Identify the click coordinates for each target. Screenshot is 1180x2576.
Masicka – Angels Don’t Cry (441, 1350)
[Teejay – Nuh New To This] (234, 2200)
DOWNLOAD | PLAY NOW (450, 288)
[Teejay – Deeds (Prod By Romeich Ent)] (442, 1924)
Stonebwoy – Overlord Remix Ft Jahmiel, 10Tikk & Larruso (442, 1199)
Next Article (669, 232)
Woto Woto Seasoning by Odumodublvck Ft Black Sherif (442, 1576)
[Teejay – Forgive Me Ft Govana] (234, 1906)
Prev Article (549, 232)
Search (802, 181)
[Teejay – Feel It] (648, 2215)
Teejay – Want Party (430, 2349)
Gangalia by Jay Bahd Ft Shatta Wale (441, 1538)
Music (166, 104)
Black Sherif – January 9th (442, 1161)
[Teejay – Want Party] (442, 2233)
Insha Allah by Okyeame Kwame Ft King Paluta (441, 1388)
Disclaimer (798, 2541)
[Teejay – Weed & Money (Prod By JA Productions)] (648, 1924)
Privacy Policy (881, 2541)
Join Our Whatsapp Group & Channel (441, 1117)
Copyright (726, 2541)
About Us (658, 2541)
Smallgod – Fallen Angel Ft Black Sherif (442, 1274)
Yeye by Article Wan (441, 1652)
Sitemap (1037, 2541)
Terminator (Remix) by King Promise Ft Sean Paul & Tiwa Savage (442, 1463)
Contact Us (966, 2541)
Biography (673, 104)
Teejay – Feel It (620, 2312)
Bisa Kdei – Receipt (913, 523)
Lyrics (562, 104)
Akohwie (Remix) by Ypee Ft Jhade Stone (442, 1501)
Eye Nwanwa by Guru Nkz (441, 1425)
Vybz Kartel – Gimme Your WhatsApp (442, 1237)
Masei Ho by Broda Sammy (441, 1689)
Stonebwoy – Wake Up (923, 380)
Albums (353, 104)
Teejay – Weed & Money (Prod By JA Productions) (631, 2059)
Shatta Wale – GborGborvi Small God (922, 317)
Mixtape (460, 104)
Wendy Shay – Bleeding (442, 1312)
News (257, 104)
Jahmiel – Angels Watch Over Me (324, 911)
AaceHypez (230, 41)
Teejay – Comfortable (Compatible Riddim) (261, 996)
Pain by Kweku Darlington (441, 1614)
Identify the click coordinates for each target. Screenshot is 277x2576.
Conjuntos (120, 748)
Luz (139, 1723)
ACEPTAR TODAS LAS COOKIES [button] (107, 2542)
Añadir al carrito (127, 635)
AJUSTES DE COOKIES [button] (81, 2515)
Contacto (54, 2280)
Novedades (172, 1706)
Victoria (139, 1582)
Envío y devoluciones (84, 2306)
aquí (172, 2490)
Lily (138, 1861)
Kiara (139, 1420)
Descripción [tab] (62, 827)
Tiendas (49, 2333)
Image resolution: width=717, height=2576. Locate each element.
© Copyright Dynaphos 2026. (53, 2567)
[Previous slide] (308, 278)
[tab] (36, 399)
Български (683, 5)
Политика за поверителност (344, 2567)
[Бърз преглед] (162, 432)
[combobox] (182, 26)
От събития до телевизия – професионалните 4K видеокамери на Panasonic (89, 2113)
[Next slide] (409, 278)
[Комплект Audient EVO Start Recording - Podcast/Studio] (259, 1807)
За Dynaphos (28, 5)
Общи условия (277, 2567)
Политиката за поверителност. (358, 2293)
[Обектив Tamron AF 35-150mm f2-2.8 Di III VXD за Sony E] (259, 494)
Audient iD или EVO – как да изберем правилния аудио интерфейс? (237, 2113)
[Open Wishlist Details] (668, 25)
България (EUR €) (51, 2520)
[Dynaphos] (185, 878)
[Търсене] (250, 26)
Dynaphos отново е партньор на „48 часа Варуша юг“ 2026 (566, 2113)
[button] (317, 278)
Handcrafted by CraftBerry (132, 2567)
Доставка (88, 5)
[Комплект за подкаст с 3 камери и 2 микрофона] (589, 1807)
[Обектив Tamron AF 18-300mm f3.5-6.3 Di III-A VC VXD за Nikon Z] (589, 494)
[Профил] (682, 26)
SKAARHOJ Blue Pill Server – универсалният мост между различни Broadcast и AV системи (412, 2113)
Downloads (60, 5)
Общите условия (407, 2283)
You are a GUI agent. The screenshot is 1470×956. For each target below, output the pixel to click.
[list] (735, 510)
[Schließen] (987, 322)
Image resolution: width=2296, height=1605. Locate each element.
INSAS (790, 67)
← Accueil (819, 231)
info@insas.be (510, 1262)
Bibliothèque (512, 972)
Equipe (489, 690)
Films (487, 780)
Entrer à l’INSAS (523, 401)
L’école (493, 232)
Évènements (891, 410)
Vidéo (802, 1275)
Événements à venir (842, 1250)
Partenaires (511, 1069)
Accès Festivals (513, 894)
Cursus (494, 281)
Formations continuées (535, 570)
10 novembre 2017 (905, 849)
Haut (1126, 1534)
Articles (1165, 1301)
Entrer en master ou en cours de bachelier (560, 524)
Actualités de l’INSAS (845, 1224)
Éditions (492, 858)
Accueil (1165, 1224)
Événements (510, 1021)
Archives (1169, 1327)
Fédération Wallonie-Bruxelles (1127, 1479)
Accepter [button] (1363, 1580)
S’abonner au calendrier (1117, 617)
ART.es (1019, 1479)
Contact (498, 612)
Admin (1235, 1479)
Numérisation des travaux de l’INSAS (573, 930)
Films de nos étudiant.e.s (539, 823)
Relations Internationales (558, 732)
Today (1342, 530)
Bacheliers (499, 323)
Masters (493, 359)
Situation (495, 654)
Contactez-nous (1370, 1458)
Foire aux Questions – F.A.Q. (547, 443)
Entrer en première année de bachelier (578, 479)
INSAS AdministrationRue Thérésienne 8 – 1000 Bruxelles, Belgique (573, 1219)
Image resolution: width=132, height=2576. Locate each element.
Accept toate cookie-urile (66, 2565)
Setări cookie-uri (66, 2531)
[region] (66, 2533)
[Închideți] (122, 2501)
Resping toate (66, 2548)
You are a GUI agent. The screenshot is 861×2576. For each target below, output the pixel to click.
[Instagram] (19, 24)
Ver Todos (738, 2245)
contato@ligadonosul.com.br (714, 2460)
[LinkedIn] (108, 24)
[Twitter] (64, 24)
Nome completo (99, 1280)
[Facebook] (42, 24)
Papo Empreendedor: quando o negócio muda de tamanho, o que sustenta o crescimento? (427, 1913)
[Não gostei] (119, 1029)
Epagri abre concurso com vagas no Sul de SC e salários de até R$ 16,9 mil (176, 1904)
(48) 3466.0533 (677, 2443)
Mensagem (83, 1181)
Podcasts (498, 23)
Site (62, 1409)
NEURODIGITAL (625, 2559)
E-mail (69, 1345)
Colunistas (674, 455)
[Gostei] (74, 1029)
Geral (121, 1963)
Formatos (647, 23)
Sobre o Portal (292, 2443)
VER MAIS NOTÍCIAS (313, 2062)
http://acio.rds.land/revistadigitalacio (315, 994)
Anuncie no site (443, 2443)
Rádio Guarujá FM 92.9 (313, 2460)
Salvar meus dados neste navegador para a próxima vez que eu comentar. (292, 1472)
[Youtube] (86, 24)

::::::::

## YOUR TASK
Every line from the first entry to the line containing "Albums (353, 104)" should be transcribed exactly, and nothing beyond it.

## EXERCISE RESPONSE
Identify the click coordinates for each target. Screenshot is 1180x2576.
Masicka – Angels Don’t Cry (441, 1350)
[Teejay – Nuh New To This] (234, 2200)
DOWNLOAD | PLAY NOW (450, 288)
[Teejay – Deeds (Prod By Romeich Ent)] (442, 1924)
Stonebwoy – Overlord Remix Ft Jahmiel, 10Tikk & Larruso (442, 1199)
Next Article (669, 232)
Woto Woto Seasoning by Odumodublvck Ft Black Sherif (442, 1576)
[Teejay – Forgive Me Ft Govana] (234, 1906)
Prev Article (549, 232)
Search (802, 181)
[Teejay – Feel It] (648, 2215)
Teejay – Want Party (430, 2349)
Gangalia by Jay Bahd Ft Shatta Wale (441, 1538)
Music (166, 104)
Black Sherif – January 9th (442, 1161)
[Teejay – Want Party] (442, 2233)
Insha Allah by Okyeame Kwame Ft King Paluta (441, 1388)
Disclaimer (798, 2541)
[Teejay – Weed & Money (Prod By JA Productions)] (648, 1924)
Privacy Policy (881, 2541)
Join Our Whatsapp Group & Channel (441, 1117)
Copyright (726, 2541)
About Us (658, 2541)
Smallgod – Fallen Angel Ft Black Sherif (442, 1274)
Yeye by Article Wan (441, 1652)
Sitemap (1037, 2541)
Terminator (Remix) by King Promise Ft Sean Paul & Tiwa Savage (442, 1463)
Contact Us (966, 2541)
Biography (673, 104)
Teejay – Feel It (620, 2312)
Bisa Kdei – Receipt (913, 523)
Lyrics (562, 104)
Akohwie (Remix) by Ypee Ft Jhade Stone (442, 1501)
Eye Nwanwa by Guru Nkz (441, 1425)
Vybz Kartel – Gimme Your WhatsApp (442, 1237)
Masei Ho by Broda Sammy (441, 1689)
Stonebwoy – Wake Up (923, 380)
Albums (353, 104)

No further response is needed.